For many years now, iOS has offered an option in the Passcode section of the Settings app: “Erase all data on this iPhone after 10 failed passcode attempts.”
I’ve long been intrigued by this setting, but never turned it on, out of the vague fear that something could happen and I’d wind up with a wiped iPhone. Say, if a “friend” surreptitiously took my phone at a bar and entered 10 wrong passcodes as a prank. Something like that.
I asked on Twitter over the weekend how many people use this feature, and over 4,000 people responded to the poll. One-third use the feature, two-thirds don’t. Among those who don’t, the most common response, by far, is that they don’t use it because they’re the parents of young children, and they fear that their kids will trigger the erasure of their phone.
I had no idea until I looked into it last weekend, but it turns out this feature is far more clever than I realized, and it’s highly unlikely that your kids or jackass drinking buddies could ever trigger it.
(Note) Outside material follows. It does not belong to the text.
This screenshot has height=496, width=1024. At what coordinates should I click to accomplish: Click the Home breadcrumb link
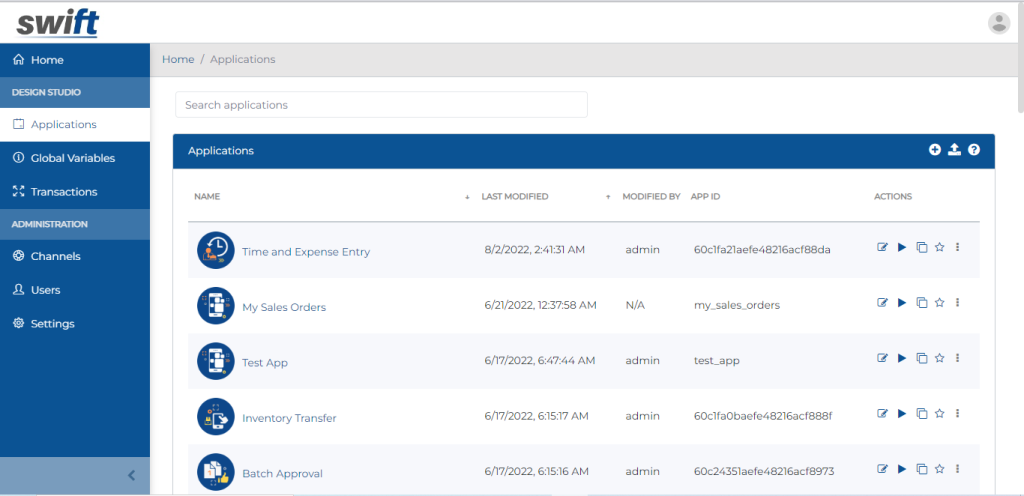178,59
After the 5th failed attempt, iOS requires a 1-minute timeout before you can try again. During this timeout the only thing you can do is place an emergency call to 911. After the 6th attempt, you get a 5-minute timeout. After the 7th, 15 minutes. These timeouts escalate such that it would take over 3 hours to enter 10 incorrect passcodes.
[Update: 3 hours is incorrect. According to Apple’s own iOS Security Guide (page 15), it would take one hour and 36 minutes. Attempts 1-4 are “free”. There’s a 1-minute delay before the 5th attempt, 5 minutes before the 6th, 15 minutes before the 7th and 8th, and a 60-minute delay before the 10th.]
It seems pretty clear from the responses to my poll that I wasn’t alone in thinking that this feature was more dangerous than it really is. I’ve got it turned on now, and I can’t think of a good reason why anyone wouldn’t enable this.